The Wallis in Beverly Hills continues to be L.A.’s cultural destination with a one-person show that uncovers the life-shattering chaos of grief while celebrating gay expression.
By John Lavitt
Beverly Hill, CA (The Hollywood Times) 10-11-2024
“The essence of being human is that one does not seek perfection, that one is sometimes willing to commit sins for the sake of loyalty, that one does not push asceticism to the point where it makes friendly intercourse impossible, and that one is prepared in the end to be defeated and broken up by life, which is the inevitable price of fastening one’s love upon other human individuals.”
― George Orwell, In Front of Your Nose: 1945-1950
I feel the necessity of beginning this review with an apology. Although I saw “Sugar Daddy” almost a week ago, it has taken me quite a while to process what I experienced and begin putting those ideas into words. Mind you, this is not because I did not like what Sam Morrison created in the one-person show that he writes and stars in. Instead, I love what he bravely accomplishes in the show and genuinely want to do it justice. Still, in the stillness of the cultural zeitgeist, how could a heterosexual male critic effectively and safely express such feelings? It felt a bit like walking a minefield.
Expressing the meaning and sensation I took from this one-person performance is critical. For me, the show captures the essence of George Orwell’s brilliant reflection on what it means to be mortal when “one is prepared in the end to be defeated and broken up by life, which is the inevitable price of fastening one’s love upon other human individuals.” Morrison creates a profoundly funny expression of love and loss.
Directed with patience and precision by Stephen Brackett — one can only imagine the emotional battles as he reined in and honed the manic energy and chaotic feelings of the talented Morrison — “Sugar Daddy” takes over the stage of the Lovelace Theatre at The Wallis Annenberg Center for the Performing Arts. The one-person extravaganza tells the story of a young man falling in love with the man of his dreams in the gay paradise of Provincetown. Being a bear lover, which means he is attracted to older men with big bellies, Morrison could not believe his luck when he bumped into the portly Jonathan one summer night as a Category 3 Hurricane turned the gay-themed Spooky Bear Festival into a stormy threat.
Older and exactly his type, Jonathan opened the door to a romance that Sam never quite imagined for himself. He was not anything like a prototypical sugar daddy because he was not wealthy from a financial perspective. Instead, Jonathan was rich with belly laughs, kindness, and patience. Without warning, the romance of the young man’s life took off like a bullet train. Like so many fateful events, it proved too good to be true as the train came to a screeching halt with the onset of the COVID-19 pandemic.
Stuck together in quarantine, Sam and Jonathan’s relationship is strained by the isolation but grows more profound and committed. Even if Jonathan loves Liza and Sam loves Lizzo, they are able to find common ground. The progress, however, was tragically stopped when Jonathan contracted COVID-19, which quickly worsened in the hospital. Indeed, his death and how Sam Morrison navigates the loss is the heart and soul of “Sugar Daddy.”
The Arnulfo Maldonado-designed stage is dominated by a massive round white object that becomes a hairy belly thanks to Alex Basco Koch’s expert video design. Morrison lovingly rubs this belly as he tells the story of his slow recovery from such a traumatic loss. At times, he screams out at lovers, muggers, and deadly seagulls, “I’m an anxious, asthmatic, ADHD, gay, diabetic Jew.”

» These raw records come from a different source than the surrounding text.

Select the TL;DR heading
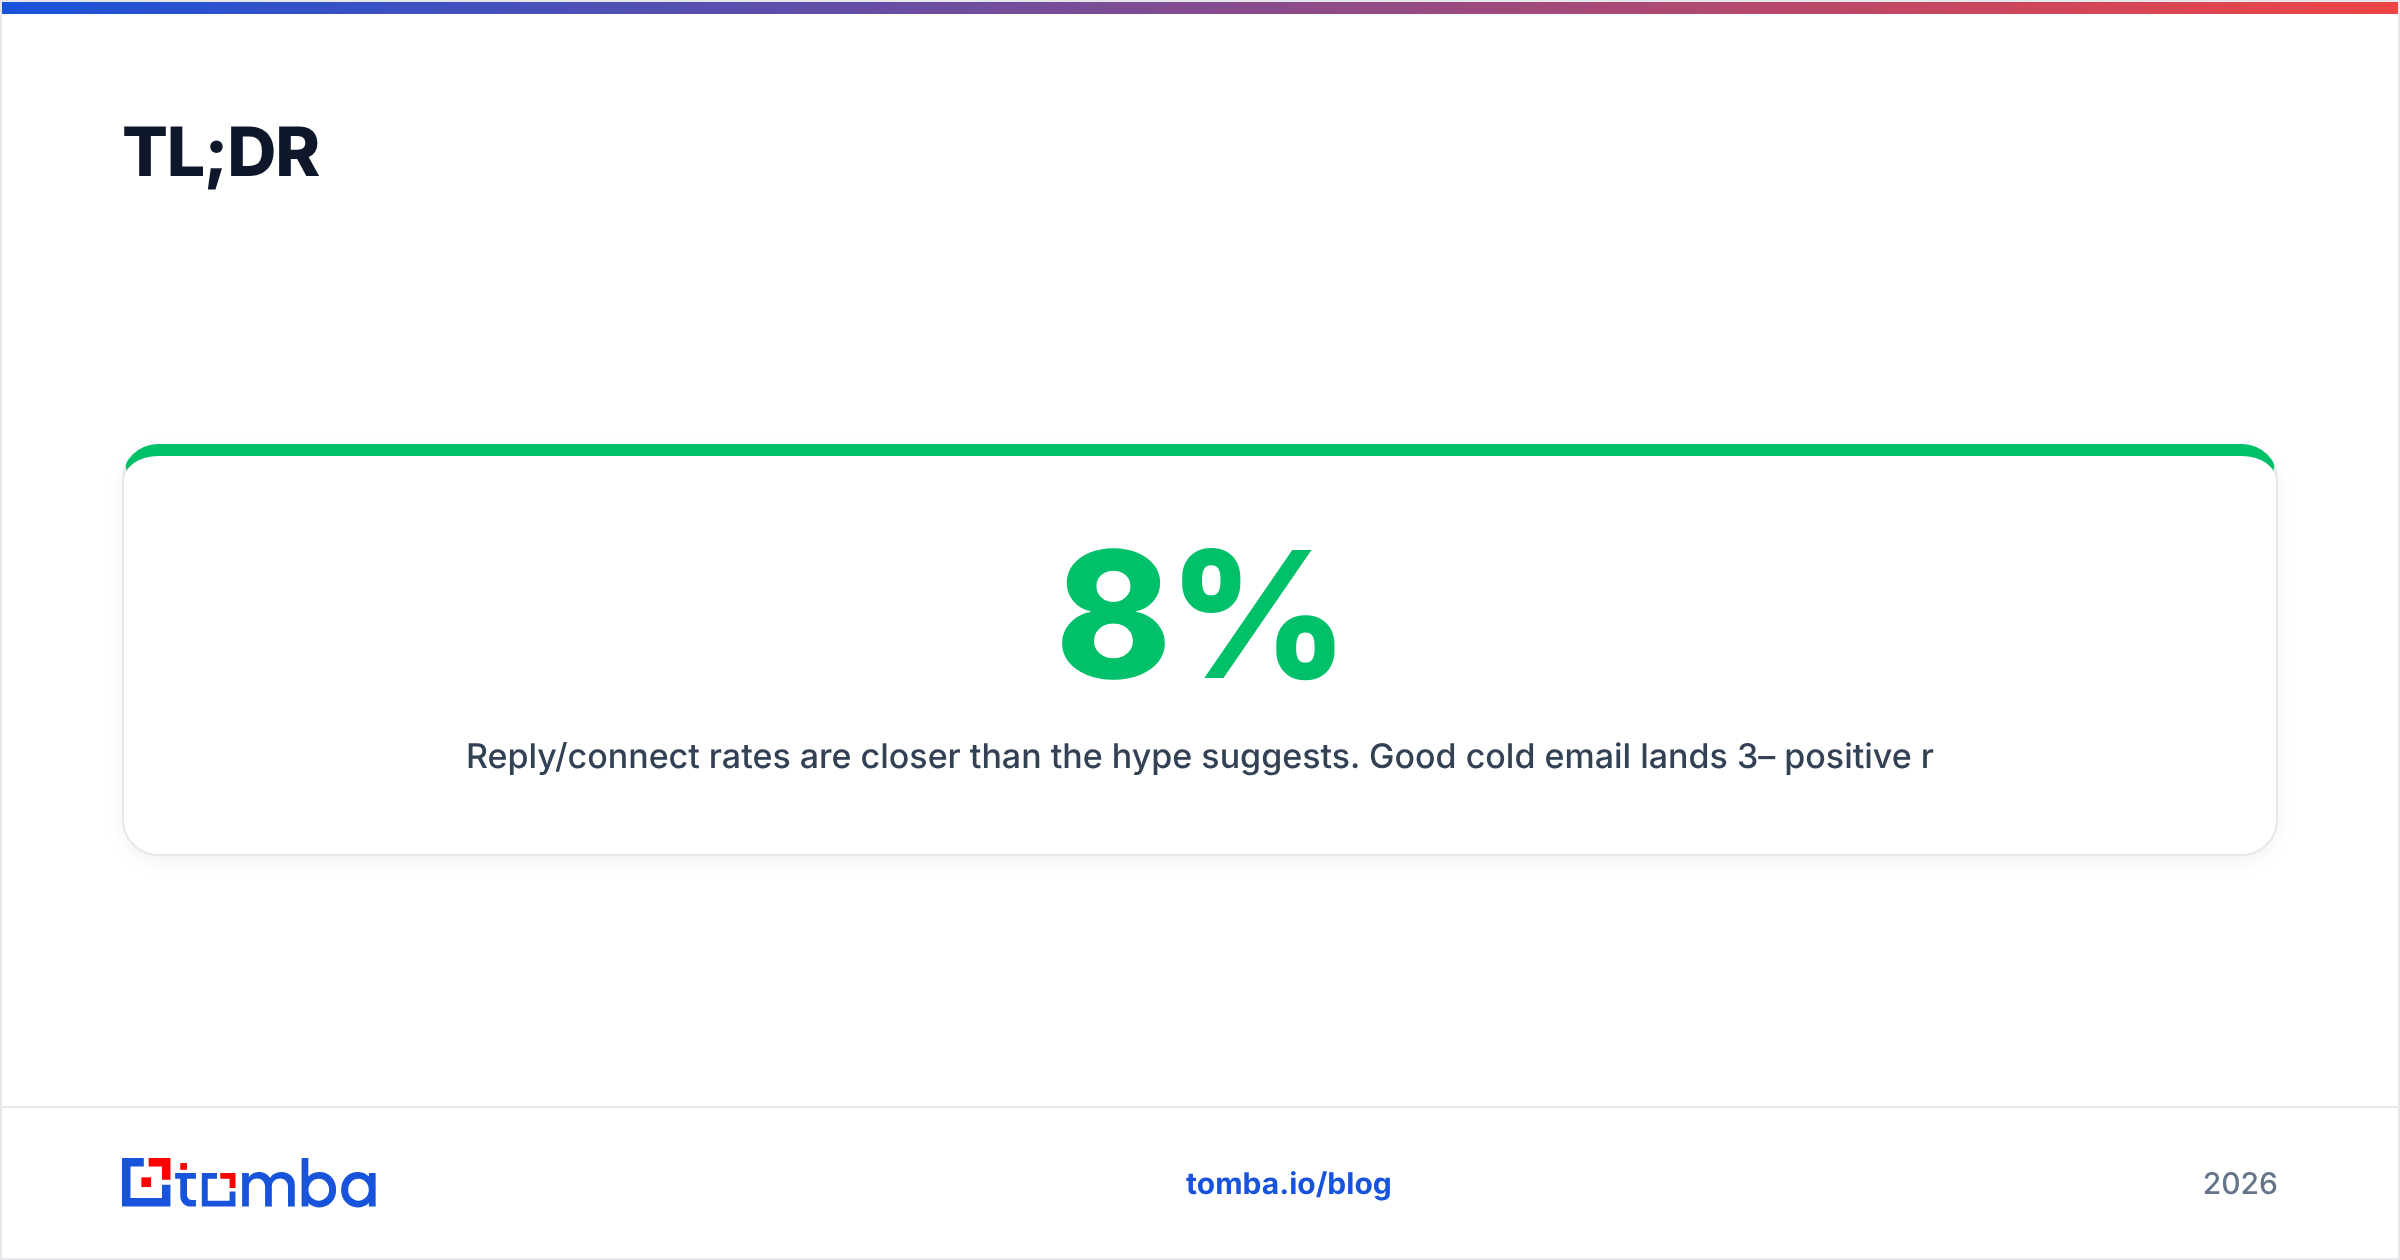Screen dimensions: 2400x1260 pos(221,153)
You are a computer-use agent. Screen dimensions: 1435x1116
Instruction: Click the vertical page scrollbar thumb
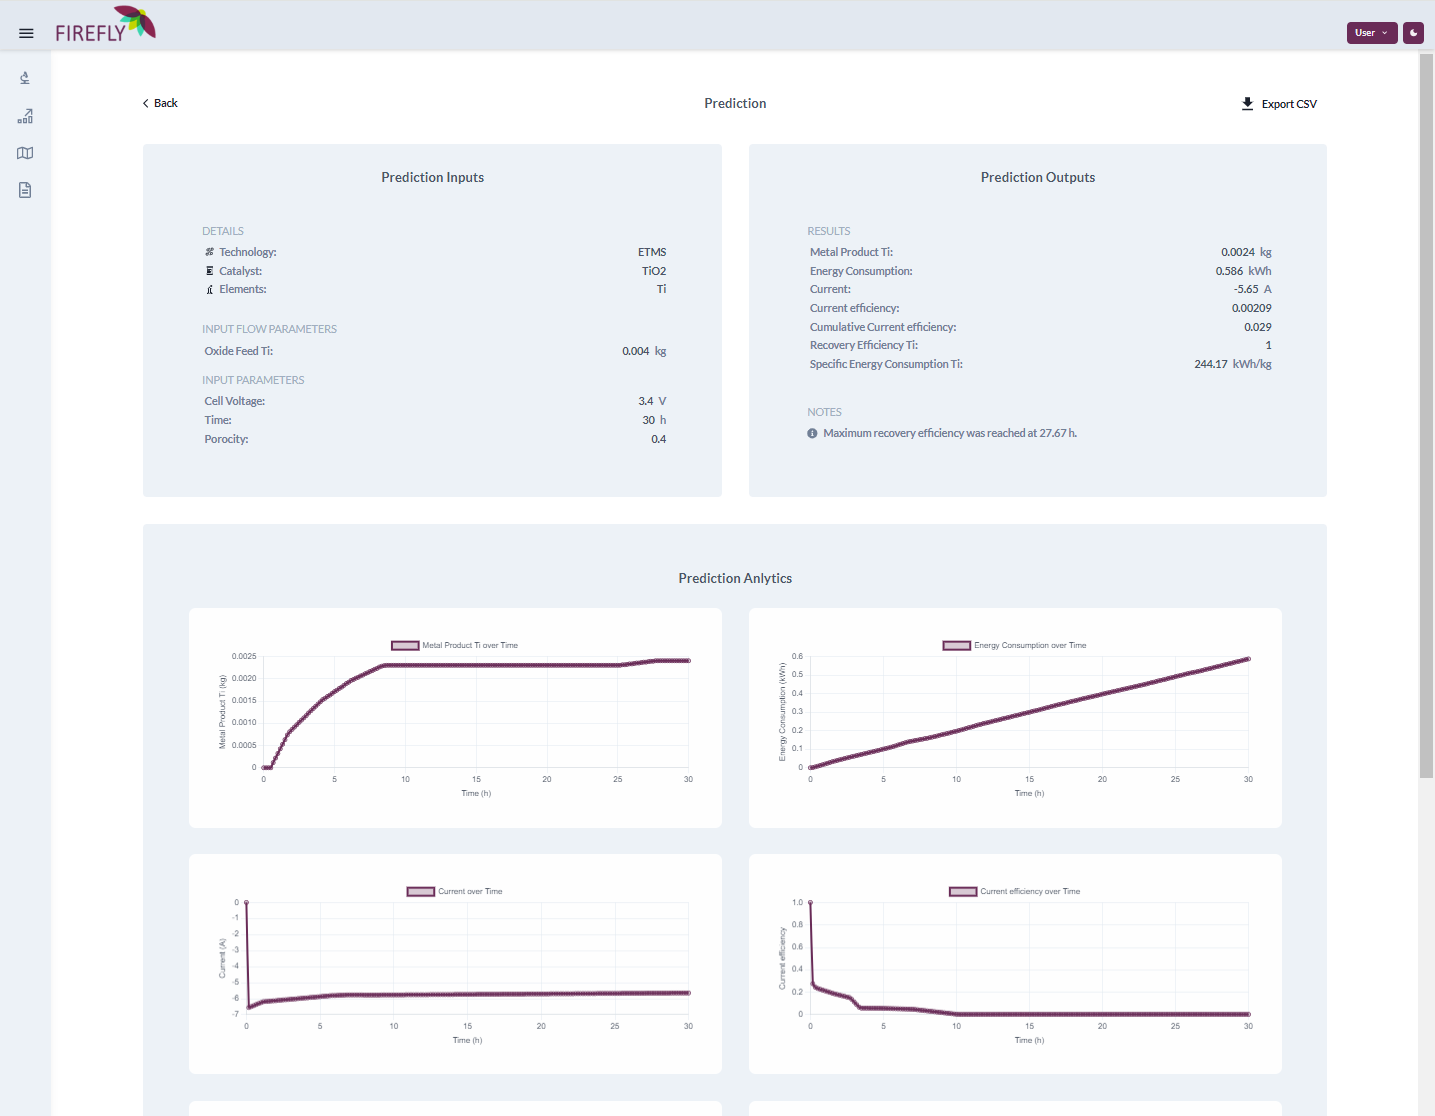[x=1426, y=415]
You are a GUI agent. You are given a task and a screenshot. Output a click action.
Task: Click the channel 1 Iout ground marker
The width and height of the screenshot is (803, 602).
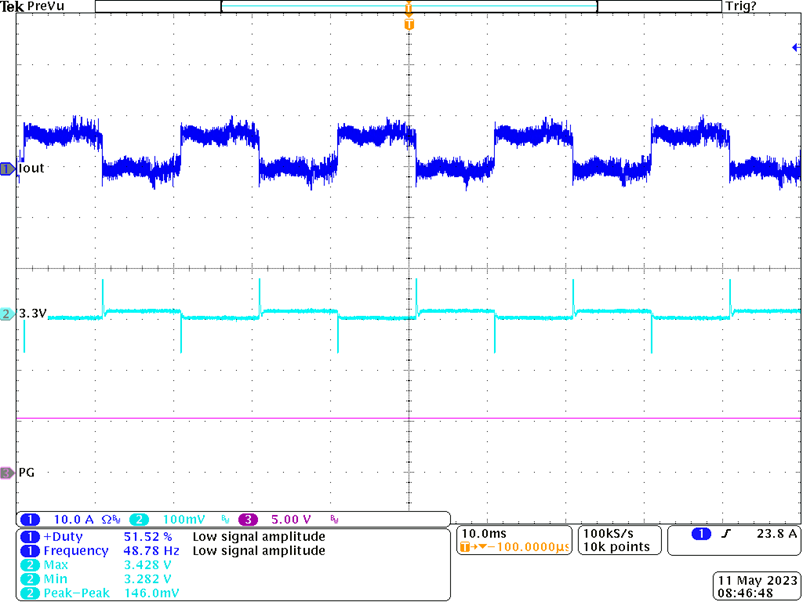(x=8, y=169)
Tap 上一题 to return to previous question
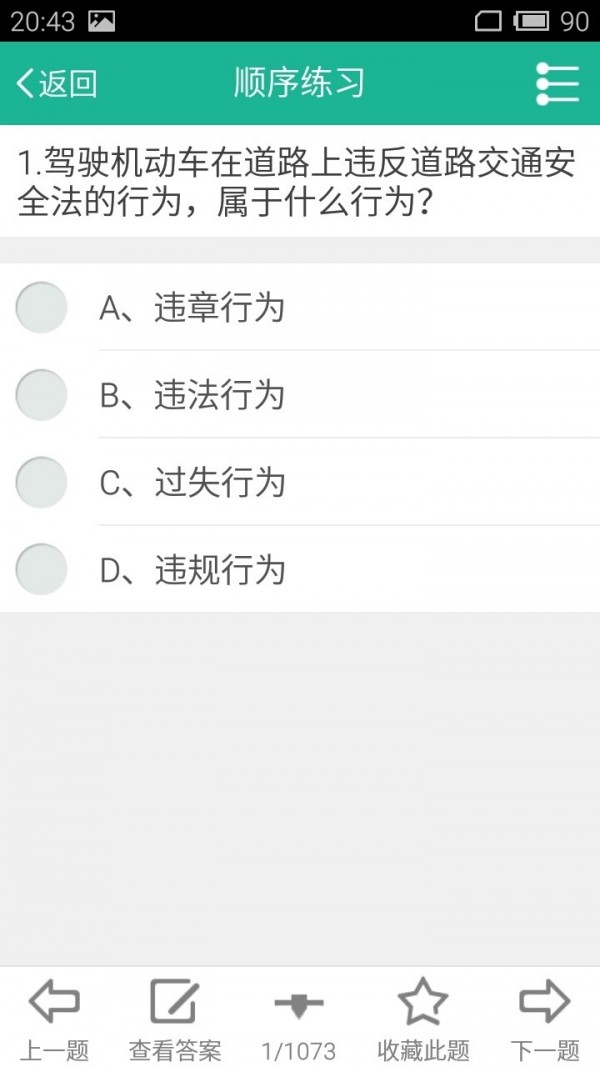The width and height of the screenshot is (600, 1067). click(x=55, y=1049)

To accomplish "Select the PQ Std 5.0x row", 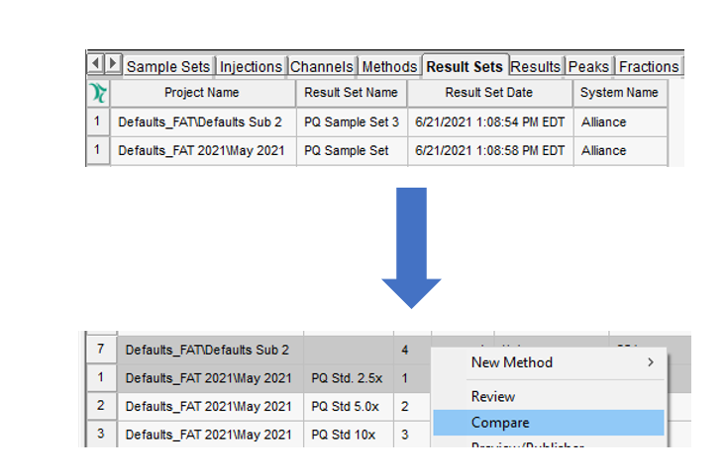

Indeed, Morrison is sometimes all over the place, but such chaos makes sense in the show’s context. Isn’t grief chaotic as well? Doesn’t loss send us into a vertiginous spiral that is difficult to escape? The structure of chaos allows us to experience the reality.
As I watched the show with my girlfriend by my side, I was amazed at how much and how hard she was laughing. Born in Honduras and raised in Germany, English is her third language. Although shows that are so reliant on complex language can be challenging for her, she tuned right into Morrison’s narrative and humor. We both laughed and laughed while being amazed at how much the story affected us as we felt connected to the profundity of the loss. Although “Sugar Daddy” might not be everyone’s cup of tea, it was a wonderful experience for us.